A few days ago, in anticipation of the installation, I became almost hysterical with worry. Two large wall panels took most of one day to figure out how to hang, including three trips to the hardware store and two consultations with my neighbor, a retired engineer (No nails in the walls was a gallery restriction). I didn’t want to rent and drive a 15’ truck and the forecast was solid rain for installation day. Moving so many very delicate branches was frightening, because one never knows when reassembling a piece if it will come together the way it did before. I watched as my mind went into a tail spin.
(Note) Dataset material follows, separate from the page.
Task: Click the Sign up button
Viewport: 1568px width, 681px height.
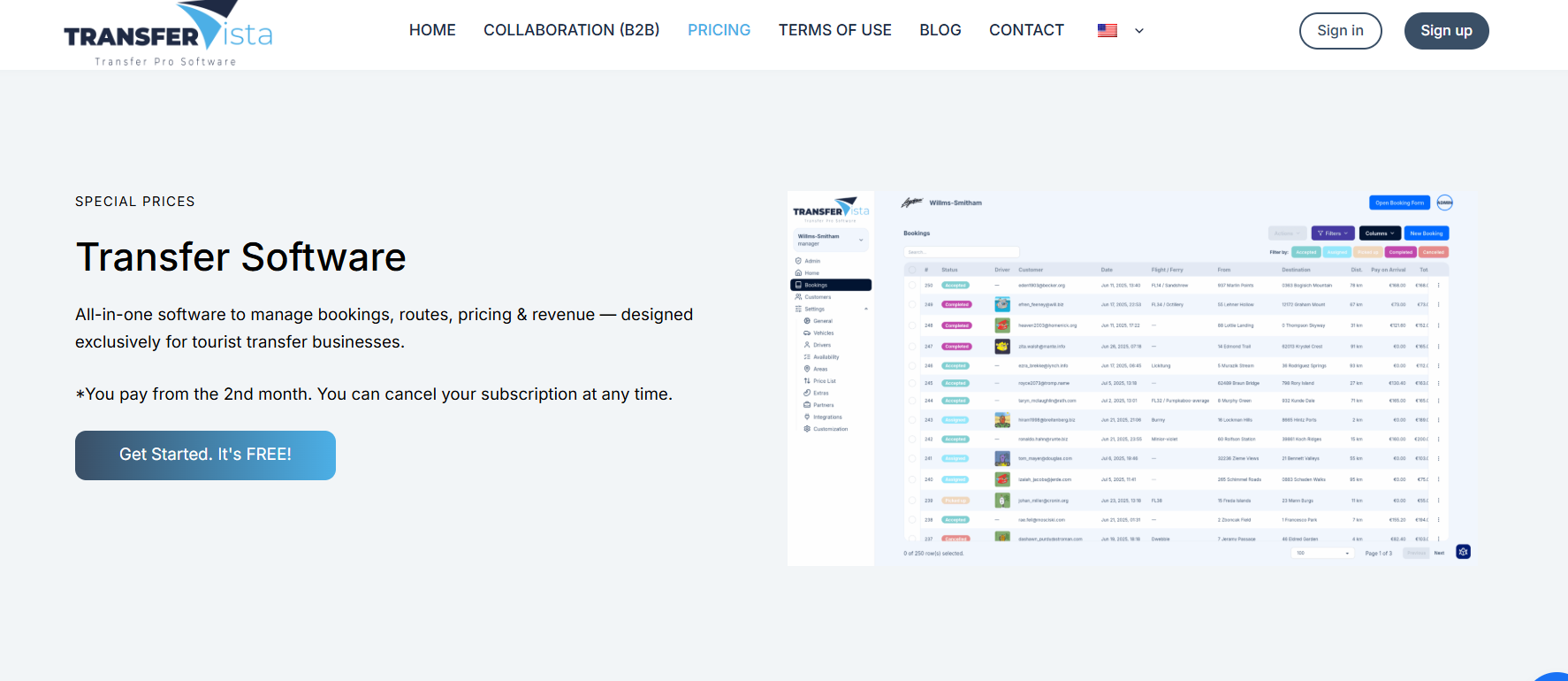Action: click(x=1446, y=31)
I was struggling outside the garden walls.
The installation was smoother than expected; though one small, but important branch broke and caused a small panic. Blase, my partner, helped enormously. Clearly my prior distress was for naught. Today, we no longer look for Eden on a map, but I would place it for the next three months, a little to the east, in Acton. I simply love to be in the gallery space among all of the art. My Eden has been the pleasure of working with Lynn and Gabi, and seeing my daughter fully engage a challenging project. Eden is inside the mind, always nearby, no farther than our next thought.
Please join us!
Opening Reception for the Artists
Sunday, January 15 from 3-5 pm at 525 Massachusetts Ave, Acton, MA.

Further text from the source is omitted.